One of the most promising areas to apply new sensing technology is in water resources. On February 23, 2007, the Foresight & Governance Project released a new report, Distributed Sensing Systems for Water Quality Assessment and Management.

Date & Time

Feb. 23, 2007
8:30am – 10:00am ET


One of the most promising areas to apply new sensing technology to monitor, assess, and respond to pressing environmental challenges is in water resources. The Foresight and Governance Project, in conjunction with the Center for Embedded Networked Sensing (CENS), launched a new white paper, Distributed Sensing Systems for Water Quality Assessment and Management, at an event at the Wilson Center on 23 February 2007. Three of the report's authors, Thomas Harmon, Professor of Environmental Engineering at University of California, Merced, Deborah Estrin, Director of CENS and Professor of Computer Science at University of California, Los Angeles, and Jeffrey Goldman, Director of Program Development at CENS and the report's lead author, presented the paper. Robert Olson, Senior Fellow at the Institute for Alternative Futures, moderated the session.

Sensor networks allow advanced, automated data collection over wide areas, said Dr. Harmon. By linking autonomous sensors together, an observer can monitor large systems quite closely, and in a variety of different ways. For example, a septic system could be monitored for leaks by checking for contaminants downstream, by tracking physical and chemical patterns across the septic field, or even by periodically introducing a marker chemical into the system and following its transmission. Such analysis could be carried out in real time, and leak sources could be identified and even plotted on a map, said Dr. Goldman.

Networked sensing systems can simplify complex problems, such as so-called "non-point source pollution," Dr. Harmon argued. By taking data at many points over a large area and using appropriate models, such a system can cut through the complexity and break the problem into many small, point-source pollution problems, which can be addressed individually.

Modeling is key to the success of networked sensing systems, Dr. Estrin contended. With well-designed models, computers can aggregate and analyze the data collected by such systems and arrive at simple conclusions. For example, Dr. Goldman proposed a farm monitoring system, which could analyze water in the soil and automatically determine irrigation levels for the farm, or alert the farmer if he is using too much or too little fertilizer. By developing and using good models, sensor networks could help managers by collecting and interpreting data on the fly—fast enough for it to be incorporated into quick decisions.

**ACTIONS TO TAKE**
1: In the event summary, who moderated the session?
2: Restate the event summary word for word, starting with "Date & Time" and going on through "moderated the session.".

Stored data:
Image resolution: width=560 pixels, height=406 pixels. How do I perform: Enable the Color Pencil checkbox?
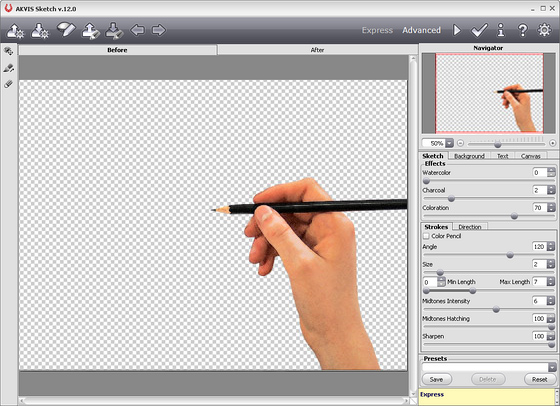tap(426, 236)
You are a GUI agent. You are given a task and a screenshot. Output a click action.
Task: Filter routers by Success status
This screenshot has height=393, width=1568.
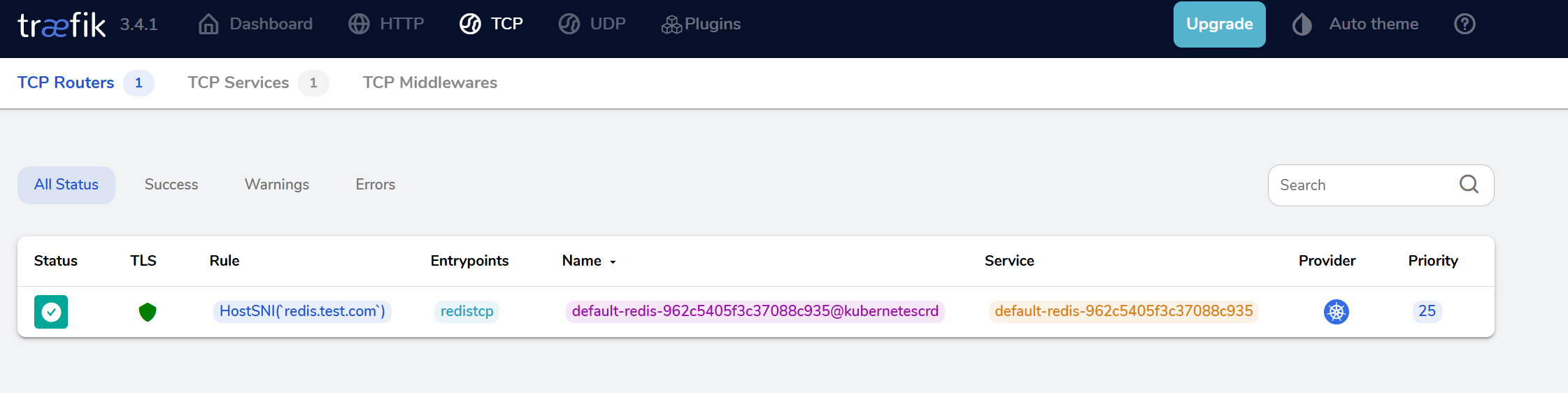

**ANSWER LIST**
1: Robert Olson, Senior Fellow at the Institute for Alternative Futures, moderated the session.

2:
Date & Time

Feb. 23, 2007
8:30am – 10:00am ET


One of the most promising areas to apply new sensing technology to monitor, assess, and respond to pressing environmental challenges is in water resources. The Foresight and Governance Project, in conjunction with the Center for Embedded Networked Sensing (CENS), launched a new white paper, Distributed Sensing Systems for Water Quality Assessment and Management, at an event at the Wilson Center on 23 February 2007. Three of the report's authors, Thomas Harmon, Professor of Environmental Engineering at University of California, Merced, Deborah Estrin, Director of CENS and Professor of Computer Science at University of California, Los Angeles, and Jeffrey Goldman, Director of Program Development at CENS and the report's lead author, presented the paper. Robert Olson, Senior Fellow at the Institute for Alternative Futures, moderated the session.